> ENTRIES PROVIDED

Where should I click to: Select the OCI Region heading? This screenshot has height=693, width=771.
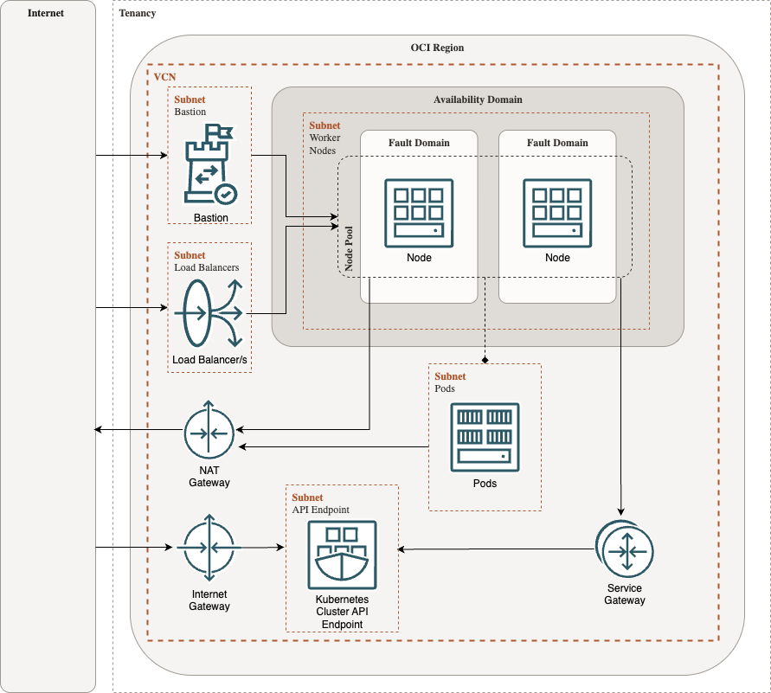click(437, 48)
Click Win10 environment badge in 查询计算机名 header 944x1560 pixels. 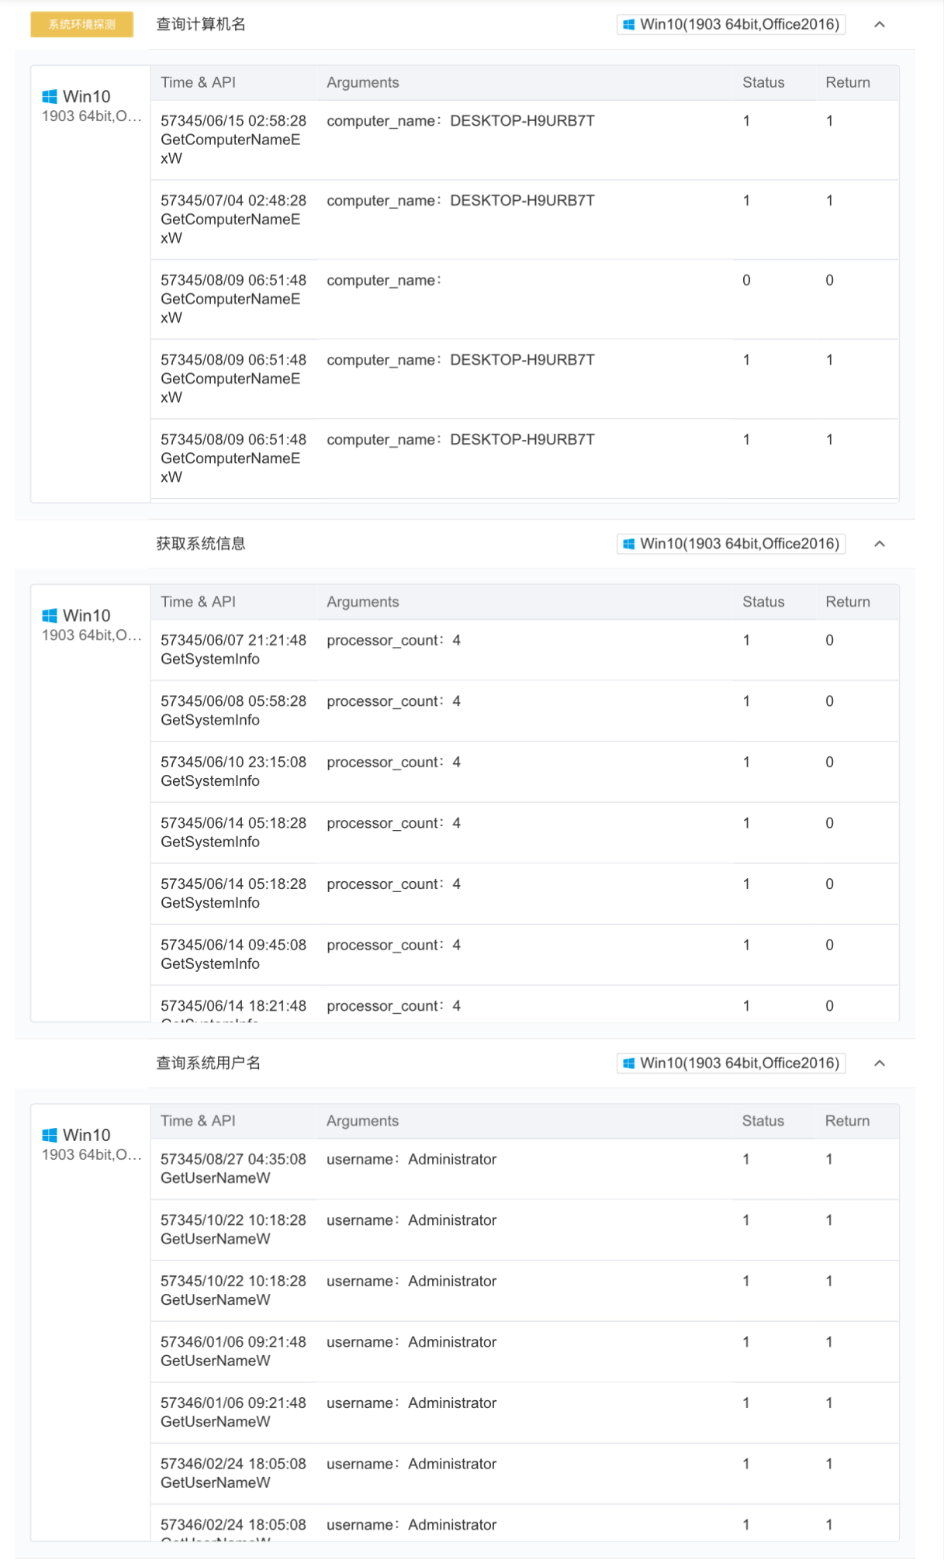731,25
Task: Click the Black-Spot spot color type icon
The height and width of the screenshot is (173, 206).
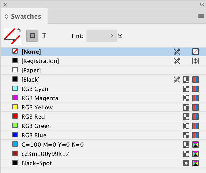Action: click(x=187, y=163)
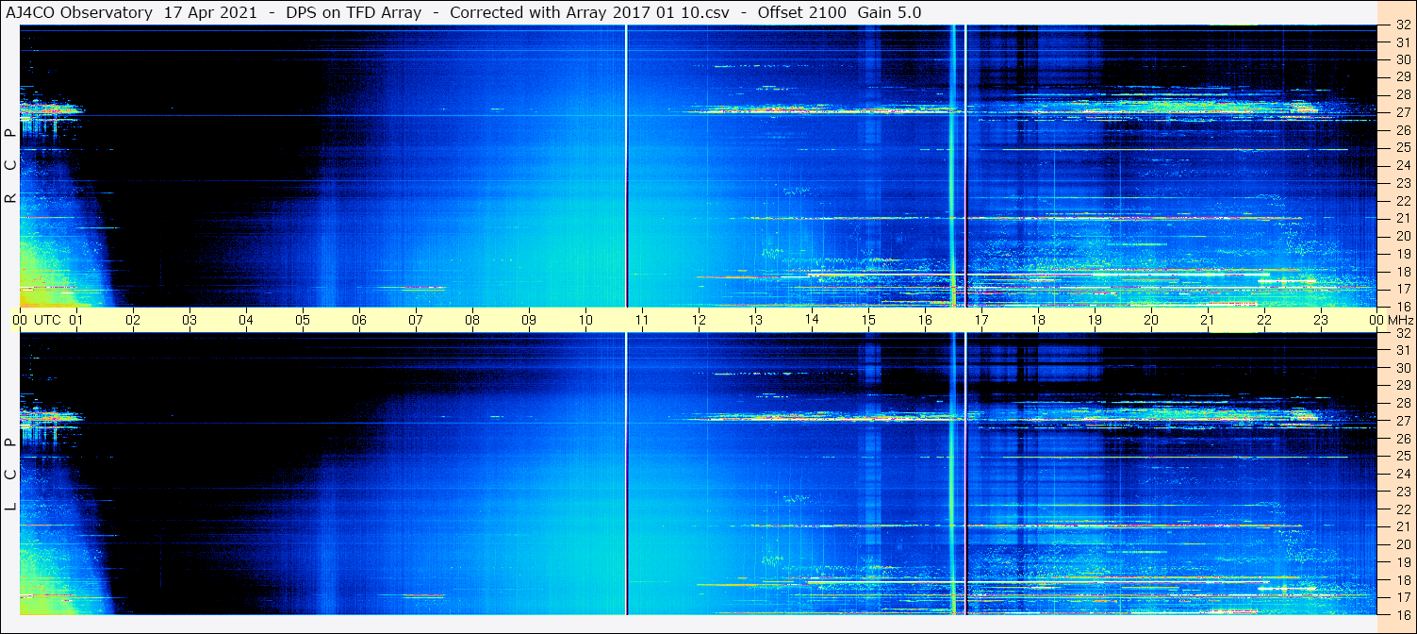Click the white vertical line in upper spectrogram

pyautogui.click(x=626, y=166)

> THE TASK
Reproduce, word for word, the lines from the one containing "The height and" to the end of the material, both ends included. No picture is copied.

> EXERCISE ANSWER
The height and width of the screenshot is (173, 206).
Action: click(x=187, y=163)
Click the white vertical line in upper spectrogram

pyautogui.click(x=626, y=166)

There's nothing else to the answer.